Notre projet, vous le savez, n’est pas que d’être un site d’information. Il est aussi de vous proposer des services personnalisés, des outils nouveaux, des ressources documentaires, une exploration à la demande du web. Il est enfin de créer un lieu organisé de débats et de participation.
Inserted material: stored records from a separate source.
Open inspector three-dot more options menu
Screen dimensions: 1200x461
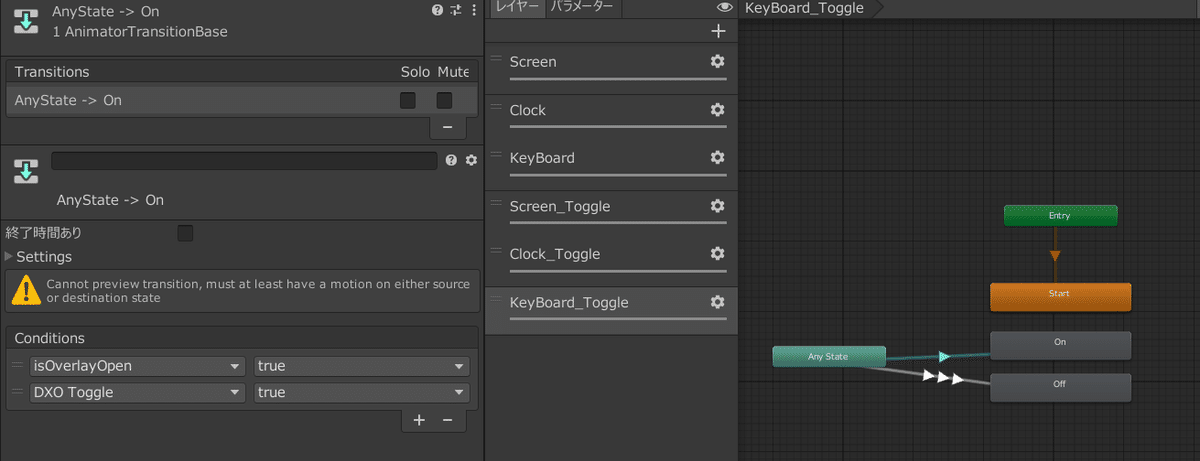(x=473, y=10)
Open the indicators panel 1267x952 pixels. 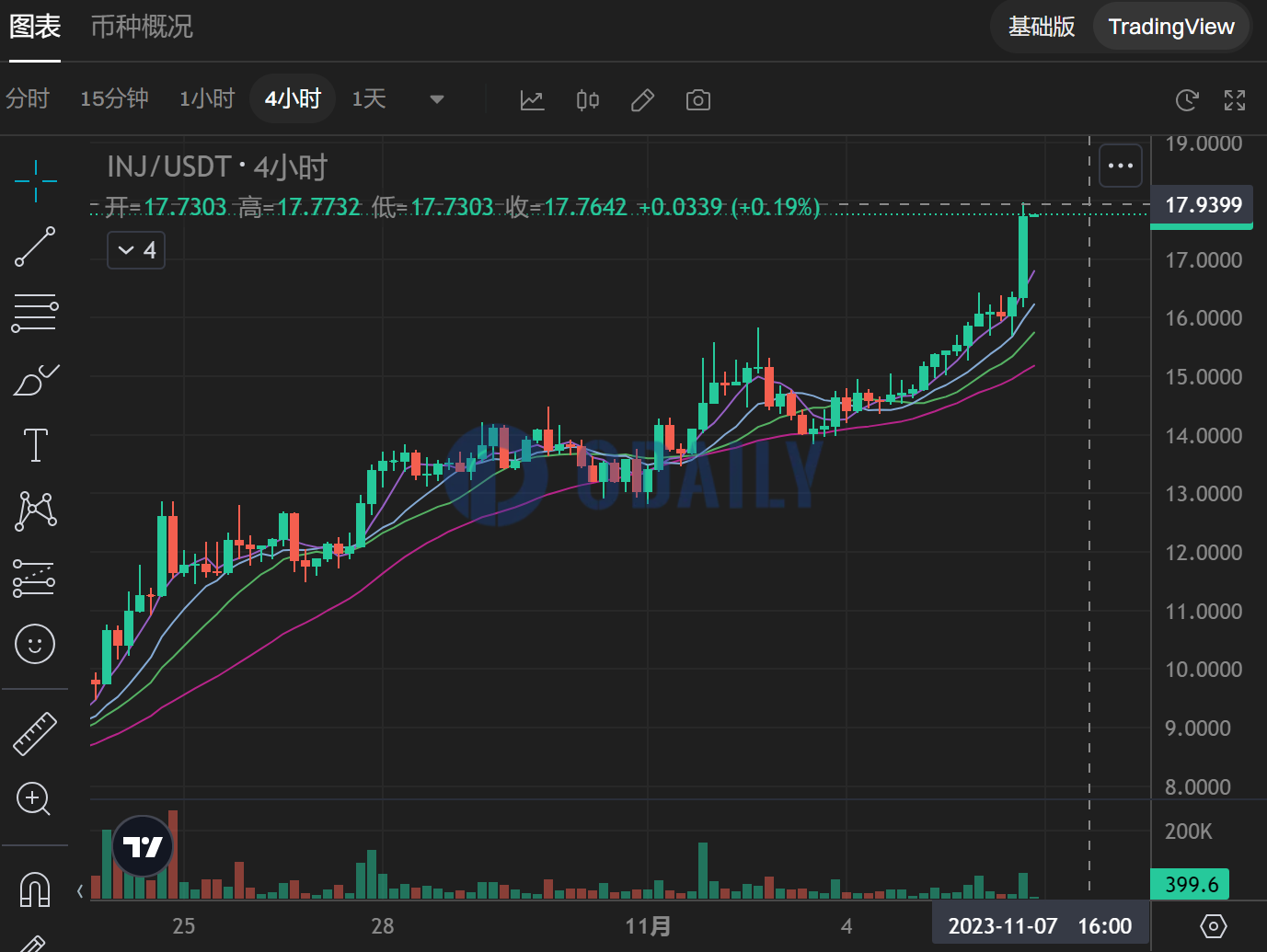tap(532, 99)
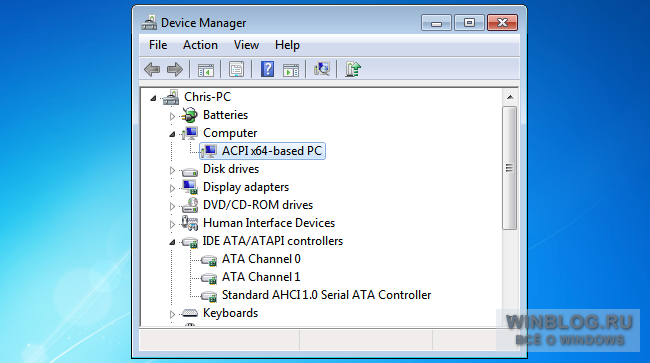
Task: Open the View menu
Action: point(246,45)
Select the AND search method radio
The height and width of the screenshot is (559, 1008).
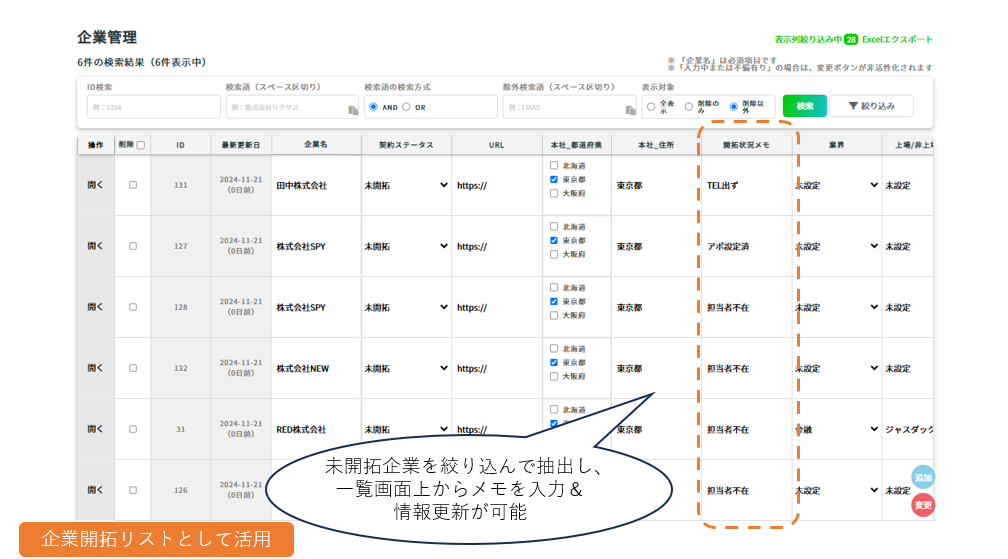[374, 106]
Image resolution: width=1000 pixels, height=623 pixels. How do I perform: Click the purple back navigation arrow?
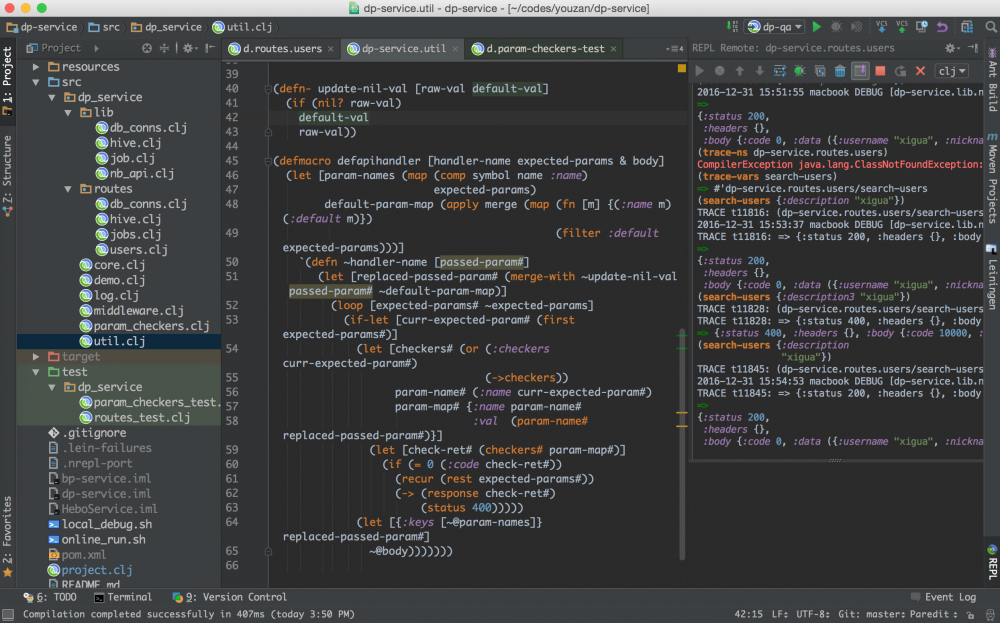[940, 27]
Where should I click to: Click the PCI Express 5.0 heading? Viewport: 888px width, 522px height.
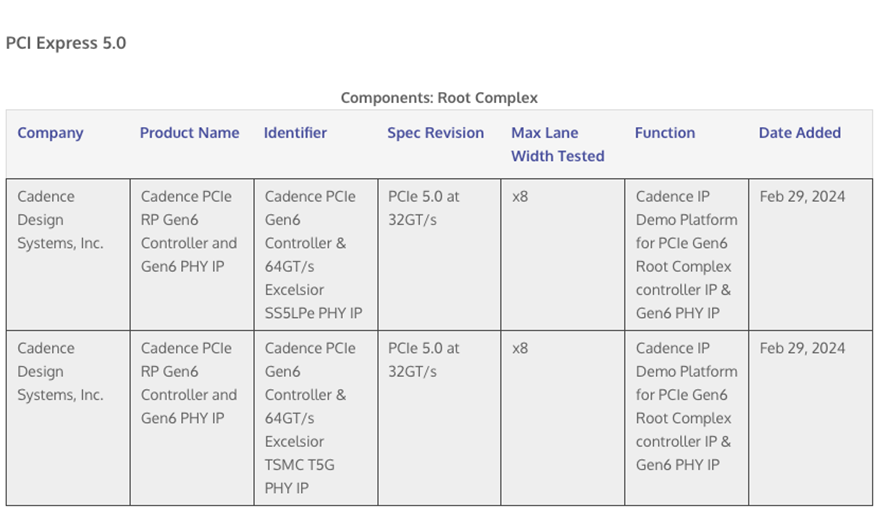point(66,43)
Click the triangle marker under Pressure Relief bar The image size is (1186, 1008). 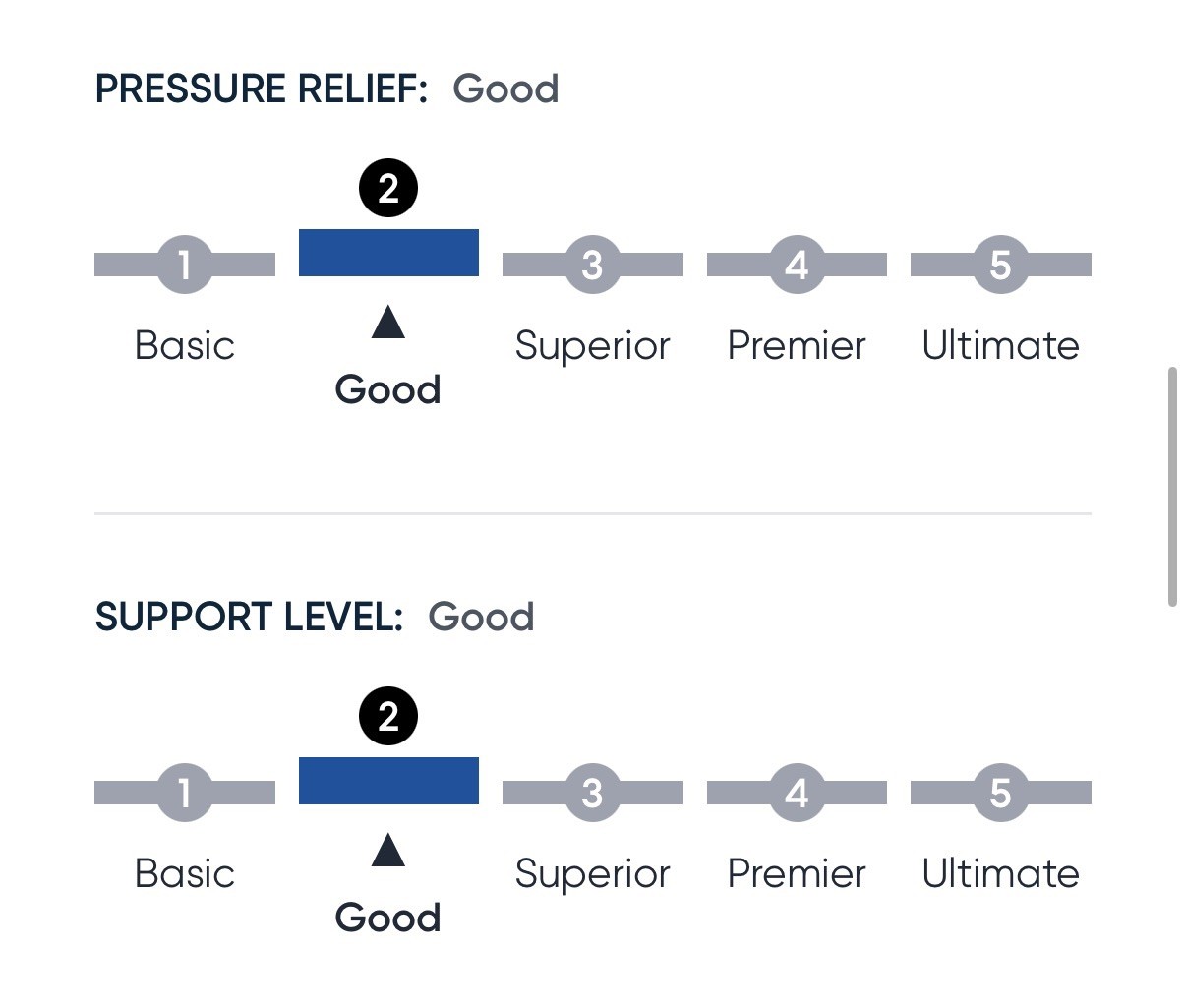point(388,322)

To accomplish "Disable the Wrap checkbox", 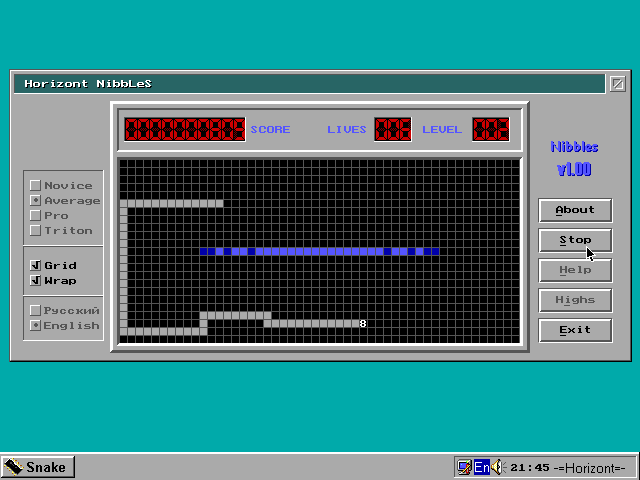I will (x=36, y=280).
S’agit-il, en vous demandant d’adhérer pour mieux construire cette communauté, de se claquemurer derrière un « mur payant », dans un étouffant huis clos « entre nous » ? Surtout pas ! S’agit-il de se couper d’une des grandes richesses du web, ses réseaux, ses échanges, sa fluidité, ses rencontres de hasard ? Encore moins ! Nous avons déjà imaginé quelques solutions pour gérer de manière souple notre future zone réservée aux adhérents. Dans tous les cas, notre « maison commune » restera accueillante aux visiteurs, aux curieux, aux gens de passage. Mais, au bout du compte, cette maison ne pourra se construire qu’avec vous.